WASHINGTON - Matt Harvey didn't come close to doing what the Mets wanted him to do in Tuesday night's return to the mound. There was no restoration of the Dark Knight persona, no big dog swagger. Just another guy firing fastball after fastball, hoping for the best.
But Harvey did accomplish something. With the clunker, he changed the conversation. The Mets are no longer as consumed by the idea of when Harvey will pitch in September, or possibly the playoffs.
Now they're more worried about how Harvey will pitch.
After this performance, when Harvey resorted to throwing 54 fastballs out of 74 pitches, the Mets are not sure what to think. The suspicion is that Harvey wasn't completely over the media firestorm of the previous three days, the one ignited by his agent, Scott Boras, on Friday.
And in attempting to prove everyone wrong, Harvey just couldn't harness that emotion -- not yet. Instead, those angry thoughts may still have been pinballing around in his head, messing with his command, and reducing him to a one-trick pitcher who was definitely not the Matt Harvey we're used to seeing.
"I think he was out there trying to show everybody who he is and I think he overthrew," Terry Collins said. "He missed a lot of spots because he was trying too hard. It's human nature.
"I was very proud of him, to go out there with the monkey on his back the way it was. And to carry that load out there, it's tough to pitch with that."
More like King Kong. Harvey had one of the worst nights of his career, and the ace's timing, like that of his agent, Scott Boras -- who ignited this whole innings-limit brouhaha Friday -- was terrible. He matched a career high by allowing seven earned runs, and was done after 5 1/3 innings.
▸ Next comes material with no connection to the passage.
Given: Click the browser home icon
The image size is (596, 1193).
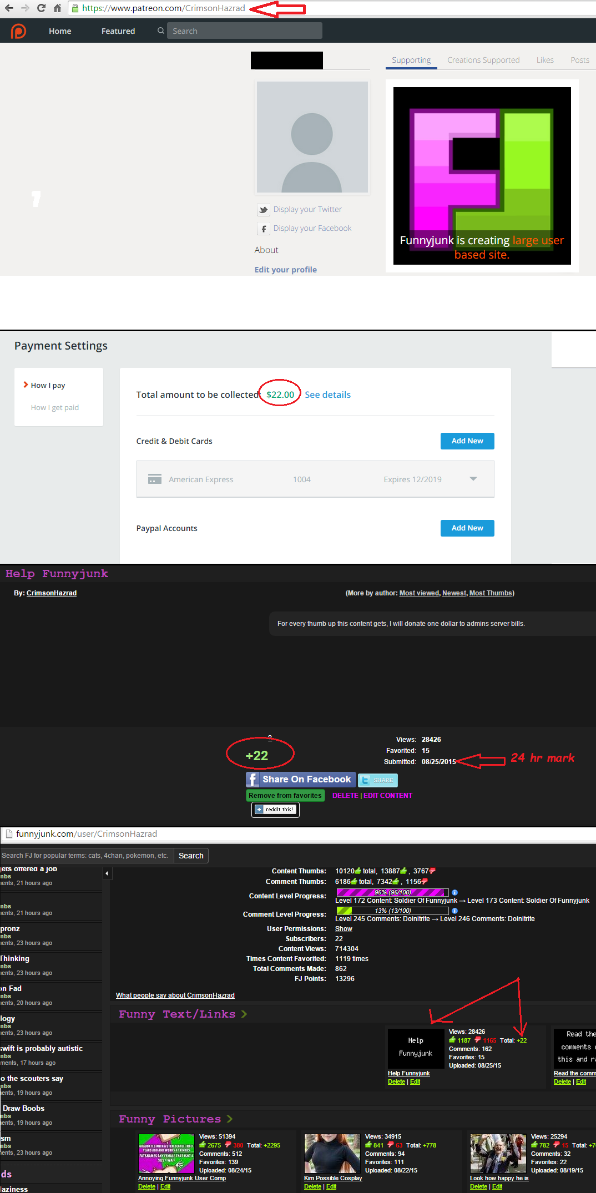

If the Mets weren't sure about an exact September blueprint for Harvey before the Nats chased him off the field, it certainly seems like there's a lot less pressure to use him now. Both Collins and David Wright described Harvey as angry going into the start. But afterward, standing at his locker, Harvey stayed on script, crediting his teammates for an inspiring 8-7 comeback win. When asked about his next start, Harvey toed the company line.
"I'm ready whenever they decide," Harvey said. "I have a couple mechanical things to work on, but whenever they decide to throw me back out there, I'm going to be ready."
It's going to be a while. Now that the Mets have a six-game lead in the NL East, the Harvey debate feels a lot less important. They'll be fine. As for Harvey, that remains to be seen. With his Dark Knight reputation in tatters from the PR shredding of the previous three days, Harvey badly needed to be a hero -- and he couldn't do it. The Nats harassed him for five hits and three runs in just the first two innings.
But watching Harvey breeze through the third, fourth and fifth made us again question the validity of any limitations based solely on innings, as Boras' 180 hard cap has tried to brainwash the masses.
Harvey spent the night disproving that very notion. How could anyone believe his efficient middle innings should be weighed the same as the messy first two?
But don't expect Harvey to come off that number, and he's now bumping up against it at 171 2/3 innings for the season. To the Mets, however, it's becoming less relevant. They can't be held hostage by whatever Harvey chooses to do over the next four weeks -- and possibly into October.
After Harvey imploded in that sixth inning, the Mets just kept plowing ahead, barely noticing, passing him by like roadkill. If Harvey is physically able to be a productive member of their rotation, great. If not, he can enjoy the ride. The Mets still have work to do, and plenty of other players eager to do it.
"This is not about one guy," Collins said before the game. "It's about the team. If Matt doesn't pitch again, we've got to pick up the pieces."
Tuesday night's gut-check win showed the Mets are over this Harvey thing. And he's not.